More than any other oxygenated fuels, the high oxygen content of methanol and ethanol (see Table 1.1) help to reduce carbon monoxide emission levels, by 25–30% according to the US Environment Protection Agency. Methanol or ethanol gasoline blends also dramatically reduce emissions as compared to conventional fuels. Another issue is that of carcinogenic oxygenated emissions in the form of light ketones and aldehydes. Importantly, this particular problem has perhaps not yet received the attention it deserves. The situation is not worrisome, as long as ethanol remains an additive at relatively low levels and in the order of 10%, although it may have to be revisited if E-85 or E-100 technologies are to be generalized.
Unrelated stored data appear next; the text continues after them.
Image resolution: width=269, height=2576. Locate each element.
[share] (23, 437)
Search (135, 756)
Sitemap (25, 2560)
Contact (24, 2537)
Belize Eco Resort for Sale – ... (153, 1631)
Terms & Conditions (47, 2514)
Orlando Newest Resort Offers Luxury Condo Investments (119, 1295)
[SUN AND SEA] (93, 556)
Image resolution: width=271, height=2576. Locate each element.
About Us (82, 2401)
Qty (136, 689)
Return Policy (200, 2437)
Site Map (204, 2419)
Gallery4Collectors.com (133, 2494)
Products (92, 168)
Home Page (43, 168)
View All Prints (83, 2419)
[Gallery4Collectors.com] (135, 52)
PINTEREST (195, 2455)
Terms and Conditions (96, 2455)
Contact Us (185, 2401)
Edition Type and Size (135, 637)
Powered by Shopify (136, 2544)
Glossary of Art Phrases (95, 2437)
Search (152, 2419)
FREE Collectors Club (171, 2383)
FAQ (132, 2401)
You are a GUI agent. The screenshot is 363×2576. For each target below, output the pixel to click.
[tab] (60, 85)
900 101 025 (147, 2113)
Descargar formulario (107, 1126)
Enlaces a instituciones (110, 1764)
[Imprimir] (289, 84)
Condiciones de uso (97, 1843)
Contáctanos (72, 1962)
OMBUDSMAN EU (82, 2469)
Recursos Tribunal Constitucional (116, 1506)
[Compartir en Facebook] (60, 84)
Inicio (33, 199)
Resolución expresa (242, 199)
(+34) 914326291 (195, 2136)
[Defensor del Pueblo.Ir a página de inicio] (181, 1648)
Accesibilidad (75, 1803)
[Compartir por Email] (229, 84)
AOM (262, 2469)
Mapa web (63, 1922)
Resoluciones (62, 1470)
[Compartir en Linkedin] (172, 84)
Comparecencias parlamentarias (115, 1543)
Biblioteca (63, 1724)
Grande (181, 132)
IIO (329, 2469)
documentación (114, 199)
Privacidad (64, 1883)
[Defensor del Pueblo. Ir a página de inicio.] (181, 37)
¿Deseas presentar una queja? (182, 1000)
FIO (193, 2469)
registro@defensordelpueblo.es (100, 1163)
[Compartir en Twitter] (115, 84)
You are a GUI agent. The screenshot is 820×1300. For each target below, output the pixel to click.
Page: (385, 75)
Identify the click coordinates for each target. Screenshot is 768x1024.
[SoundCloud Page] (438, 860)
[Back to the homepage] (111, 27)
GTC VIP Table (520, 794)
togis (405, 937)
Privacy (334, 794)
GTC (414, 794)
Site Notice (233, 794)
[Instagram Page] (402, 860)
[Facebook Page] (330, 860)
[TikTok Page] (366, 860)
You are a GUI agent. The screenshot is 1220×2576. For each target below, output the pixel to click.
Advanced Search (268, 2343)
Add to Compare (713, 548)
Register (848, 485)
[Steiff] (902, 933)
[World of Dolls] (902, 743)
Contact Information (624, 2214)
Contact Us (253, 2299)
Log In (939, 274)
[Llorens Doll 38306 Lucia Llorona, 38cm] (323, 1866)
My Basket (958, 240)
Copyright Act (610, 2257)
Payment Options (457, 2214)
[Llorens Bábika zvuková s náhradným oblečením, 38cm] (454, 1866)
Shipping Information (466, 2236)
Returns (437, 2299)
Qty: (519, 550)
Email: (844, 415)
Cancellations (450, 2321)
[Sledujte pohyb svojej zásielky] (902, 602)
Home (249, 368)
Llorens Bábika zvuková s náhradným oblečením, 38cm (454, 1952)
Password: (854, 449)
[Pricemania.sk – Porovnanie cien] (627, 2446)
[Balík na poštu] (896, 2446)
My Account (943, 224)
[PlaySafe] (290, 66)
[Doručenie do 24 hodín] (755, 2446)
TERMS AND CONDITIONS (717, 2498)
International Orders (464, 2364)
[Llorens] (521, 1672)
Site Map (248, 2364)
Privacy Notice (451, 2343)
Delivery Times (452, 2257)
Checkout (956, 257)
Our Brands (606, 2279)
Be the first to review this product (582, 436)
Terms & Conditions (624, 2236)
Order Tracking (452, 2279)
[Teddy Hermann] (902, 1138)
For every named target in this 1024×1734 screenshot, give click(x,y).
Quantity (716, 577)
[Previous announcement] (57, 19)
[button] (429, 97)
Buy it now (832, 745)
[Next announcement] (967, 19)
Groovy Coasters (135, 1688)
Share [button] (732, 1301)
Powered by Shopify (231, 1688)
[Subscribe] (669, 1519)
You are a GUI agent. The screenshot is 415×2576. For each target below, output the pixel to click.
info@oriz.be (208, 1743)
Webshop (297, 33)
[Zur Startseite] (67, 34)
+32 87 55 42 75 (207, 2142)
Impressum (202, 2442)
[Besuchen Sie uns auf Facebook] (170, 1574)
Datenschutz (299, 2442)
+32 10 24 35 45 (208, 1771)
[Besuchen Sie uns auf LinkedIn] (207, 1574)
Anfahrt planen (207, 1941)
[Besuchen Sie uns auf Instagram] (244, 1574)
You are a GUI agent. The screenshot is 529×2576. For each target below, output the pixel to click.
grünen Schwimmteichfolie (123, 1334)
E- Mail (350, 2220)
In this context, the experience from neat-ethanol vehicles in Brazil cannot be transferred to the US because the emissions regulations there are less stringent [72]. An additional important issue that relates to ethanol emissions concerns ethanol substituting MTBE. The latter's use as an octane enhancer was initiated during the late 1970s with the purpose of gradually substituting lead. Utilization of the chemical was boosted in the US by the requirements on oxygenated components for gasoline that were mandated by the Clean Air Act Amendments of 1990. However, MTBE was quickly shown to be a carcinogenic groundwater pollutant. In fact, the Energy Policy Act of 2005 both abolished the gasoline marketers' obligation to use MTBE and provided no MTBE liability protection. Ethanol is currently used as an oxygenate additive to gasoline, although its performance is inferior to MTBE with regards to combustion chemistry. This issue may have to be revisited if heavier alcohols (e.g., butanol) emerge as widely used biofuels and oxygenated additives because of the toxicity of their aqueous solutions.

1.5 Biofuel Standards

Fuel quality standards are vital in order to ensure engine–fuel compatibility and reliability. Engine manufacturers depend on fuels meeting these standards in order to be able to address warranty issues pertaining to the fuel, as well as ensuring that their engines are optimized with regards to performance, efficiency, durability, and meeting emissions regulations. Standards have been developed in a number of countries for ethanol and biodiesel, the two primary biofuels that have been commercialized to date.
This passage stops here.